▶ _Task item_
Report all lines in the records that hold the string "agent".

(Saved data entries)
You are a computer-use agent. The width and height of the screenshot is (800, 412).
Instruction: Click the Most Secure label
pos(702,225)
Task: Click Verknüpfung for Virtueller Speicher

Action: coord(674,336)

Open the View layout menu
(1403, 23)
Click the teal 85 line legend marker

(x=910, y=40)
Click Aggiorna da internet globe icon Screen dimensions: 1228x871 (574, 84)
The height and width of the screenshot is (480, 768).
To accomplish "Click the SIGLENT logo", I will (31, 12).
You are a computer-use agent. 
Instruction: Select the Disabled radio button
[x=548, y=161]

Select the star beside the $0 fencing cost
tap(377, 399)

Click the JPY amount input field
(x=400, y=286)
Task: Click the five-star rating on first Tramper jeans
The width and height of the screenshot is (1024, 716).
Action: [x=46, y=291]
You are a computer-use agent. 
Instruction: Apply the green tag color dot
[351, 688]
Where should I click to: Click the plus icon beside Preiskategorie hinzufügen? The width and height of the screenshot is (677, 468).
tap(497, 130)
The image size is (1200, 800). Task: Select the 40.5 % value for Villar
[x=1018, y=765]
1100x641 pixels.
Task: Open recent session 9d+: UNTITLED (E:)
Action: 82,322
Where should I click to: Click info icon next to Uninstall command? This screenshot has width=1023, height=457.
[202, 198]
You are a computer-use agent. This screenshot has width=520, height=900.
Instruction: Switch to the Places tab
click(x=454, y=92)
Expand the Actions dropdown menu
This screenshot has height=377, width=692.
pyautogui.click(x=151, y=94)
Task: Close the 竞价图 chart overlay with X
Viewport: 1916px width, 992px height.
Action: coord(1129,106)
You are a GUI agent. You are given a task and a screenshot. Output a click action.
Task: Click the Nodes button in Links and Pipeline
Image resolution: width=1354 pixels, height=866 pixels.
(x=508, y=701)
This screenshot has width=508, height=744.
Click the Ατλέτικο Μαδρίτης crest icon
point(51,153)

▶ _Solution to the problem_
You are a computer-use agent. The width and height of the screenshot is (800, 412).
You are a computer-use agent. 
You are a computer-use agent. 
You are a computer-use agent. This screenshot has width=520, height=900.
You are a GUI agent. You are given a task and a screenshot. Output a click action.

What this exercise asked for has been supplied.